Os dois amigos se abraçaram em silêncio e Marcelo partiu, deixando Lúculo oprimido com sua assombrosa e temerária proposta.
Marcelo voltou são e salvo às catacumbas. Os irmãos que ali estavam e que conheciam seus propósitos o receberam gozosos em meio de sua dor.
A senhora Cecília ainda jazia vítima daquele torpor, consciente só a medias dos acontecimentos que se desenvolviam em sua volta. Havia momentos em que sua mente divagava. E em seu delírio conversava como se estivesse entre cenas felizes de sua vida passada. Porém na vida das catacumbas, essas alternativas entre a esperança e o temor, o gozo e a tristeza, a ansiedade que sempre rodeava os refugiados e o ar demasiado deprimente daquele lugar em si, havia conseguido abatê-la tanto em sua mente como em seu corpo. Sua frágil natureza sucumbia sob a fúria implacável daquele tormento, e este último, o mais pesado e amargo dos golpes que caia sobre ela, tinha completado sua prostração. Dos mortais efeitos de tudo isso, já não poderia recuperar-se.
Aquela noite todos vigiaram e oraram ao redor de seu leito. A cada instante se debilitava mais, e, lenta porém seguramente, sua vida se esfumava, ficando só um desfalecer prolongado. Daquela descida tão real, já nem a restituição de seu filho poderia salvá-la.

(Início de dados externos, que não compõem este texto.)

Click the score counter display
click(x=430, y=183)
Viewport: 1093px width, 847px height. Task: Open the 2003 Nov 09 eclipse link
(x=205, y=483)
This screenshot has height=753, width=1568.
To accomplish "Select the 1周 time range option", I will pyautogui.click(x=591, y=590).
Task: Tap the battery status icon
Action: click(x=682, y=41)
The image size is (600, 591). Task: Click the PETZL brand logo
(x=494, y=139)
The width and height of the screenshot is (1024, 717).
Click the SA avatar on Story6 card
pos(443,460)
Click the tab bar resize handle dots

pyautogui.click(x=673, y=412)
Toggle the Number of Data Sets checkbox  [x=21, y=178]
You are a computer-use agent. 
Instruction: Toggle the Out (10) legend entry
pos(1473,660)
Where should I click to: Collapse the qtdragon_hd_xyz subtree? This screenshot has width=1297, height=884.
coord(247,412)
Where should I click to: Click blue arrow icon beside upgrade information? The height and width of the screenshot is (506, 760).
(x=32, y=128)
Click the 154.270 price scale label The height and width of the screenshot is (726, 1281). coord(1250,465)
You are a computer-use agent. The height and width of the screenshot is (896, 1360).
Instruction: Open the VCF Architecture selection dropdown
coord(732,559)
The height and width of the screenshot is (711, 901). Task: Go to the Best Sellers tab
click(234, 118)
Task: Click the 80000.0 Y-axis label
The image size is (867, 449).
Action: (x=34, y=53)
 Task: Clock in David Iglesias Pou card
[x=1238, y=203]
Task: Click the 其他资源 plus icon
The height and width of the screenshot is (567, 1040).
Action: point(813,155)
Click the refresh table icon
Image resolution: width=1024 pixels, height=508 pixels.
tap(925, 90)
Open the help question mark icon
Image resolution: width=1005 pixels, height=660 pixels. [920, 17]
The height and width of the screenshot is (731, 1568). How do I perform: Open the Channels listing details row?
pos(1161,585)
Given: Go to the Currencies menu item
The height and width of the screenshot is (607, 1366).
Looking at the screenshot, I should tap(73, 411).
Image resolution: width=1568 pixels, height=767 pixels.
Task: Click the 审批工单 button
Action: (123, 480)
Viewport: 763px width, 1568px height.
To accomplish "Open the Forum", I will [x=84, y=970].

Todavia, embora as faculdades pensantes e terrenas a haviam deixado e os sentimentos terrenos haviam-se debilitado, aquela paixão dominante nela nos últimos anos em nada tinha diminuído em seu poder nela. Seus lábios gelados sussurravam ainda as palavras bem-feitoras que por tanto tempo tinham sido seu apóio e inspirado seus atos. O nome de seu menor filho querido o balbuciava como nos últimos hálitos, embora inconsciente do perigo que o rodeava. Mas o nome de Jesus Cristo era pronunciado com o fervor mais profundo.
Contudo, chegou o momento final. Reagindo de seu largo período de calma, seus olhos se abriram brilhantes e imensos, um colorido de Liz se apossou de seu rosto macilento, e de seus lábios se ouviram debilmente as palavras: "Vem, Senhor Jesus!".
E com esse clamor, a vida deixou o corpo, e o espírito purificado da senhora, irmã Cecília, voltava a Deus, quem o havia dado.